[start Quoted passage]

Thursday, July 29, 2010

body electric


Hello.

hello

hello

hello

I came here to move.

I came here to dance

I move In public

I dance here

I am moving here

I’m visible here

I thank you here

Thank you

we are the movement

we are the dance

I sing the body electric*


This is the poem that Neil Marcus performed on Monday at the SF ADA anniversary. Reminded me not so much of Walt himself, but of Whitman in Ginsberg’s grocery store poem. Kind of. Mostly because of those first free moments doing ordinary things, after I moved to SF and could take myself places—Cala in the rain (which I said was Ginsberg's supermarket), TenderNob, broke down mobility scooter heavy with brown bags, yogurt cup rolled down the hill, I didn’t care. A kind of singing, that doing.

The way Neil delivered the hellos made for great call and response. Folks hello-ed back in different timbres, radical phonemes for different voices. Neil's dystonic voice loud and distinct. (Oooh Neil, what if you got a pedal and a loop and did sound art with soem of your stuff....I am sayign this because I want to do it...!) A way of giving props to the ‘is’ and the ‘here’ of being disabled and fully embodied. The strong, complex but basic isness, like a work of art (a famous quote by Neil, "Disability is an art--an ingenious way of living") that gets distorted in triumphalist narratives and left out/not highlighted in service rhetoric. Best of all, a call and response that people in the audience could participate in different ways. James and I just started laughing, like when you laugh at a concert because you are so into it.

[end Quoted passage]
[start Information given]

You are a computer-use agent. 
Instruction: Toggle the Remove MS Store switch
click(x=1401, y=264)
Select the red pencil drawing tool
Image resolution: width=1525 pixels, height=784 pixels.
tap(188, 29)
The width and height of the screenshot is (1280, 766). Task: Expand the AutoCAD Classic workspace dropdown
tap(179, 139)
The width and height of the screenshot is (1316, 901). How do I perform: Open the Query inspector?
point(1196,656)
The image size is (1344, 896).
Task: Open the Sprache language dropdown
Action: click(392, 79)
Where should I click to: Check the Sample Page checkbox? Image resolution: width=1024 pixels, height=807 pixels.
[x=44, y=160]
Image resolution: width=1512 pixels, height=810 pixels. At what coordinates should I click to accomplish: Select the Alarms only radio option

[end Information given]

» What is asked:
a. Answer these questions about the blog post on Neil Marcus's poem:
(i) At what event did Neil Marcus perform the poem?
(ii) How did the audience respond to the hellos?
(iii) Who started laughing along with the writer?
b. Return the part of the blog post on Neil Marcus's poem from "I thank you" to "singing, that doing.", word for word.
c. Take the blog post on Neil Marcus's poem further, picking up right after its last sentence.
The data has nothing to do with the blog post.

» Per-task answers:
a.
(i) The SF ADA anniversary.
(ii) They hello-ed back in different timbres.
(iii) James.

b.
I thank you here

Thank you

we are the movement

we are the dance

I sing the body electric*


This is the poem that Neil Marcus performed on Monday at the SF ADA anniversary. Reminded me not so much of Walt himself, but of Whitman in Ginsberg’s grocery store poem. Kind of. Mostly because of those first free moments doing ordinary things, after I moved to SF and could take myself places—Cala in the rain (which I said was Ginsberg's supermarket), TenderNob, broke down mobility scooter heavy with brown bags, yogurt cup rolled down the hill, I didn’t care. A kind of singing, that doing.

c.
Later, the wheelchair rider painter dude I met asked me what I did, after I told him I was a kind of an artist too (and thus, could not at the moment, afford one of his paintings). "Oh cool, lay it on me", he said, when I answered that I was a poet. Ad then I had to be all sort of, well you know I am kind of a page poet, which felt good to have a label as an out, but also felt kind of "lame" as they say. I'll have to work on what I can deliver.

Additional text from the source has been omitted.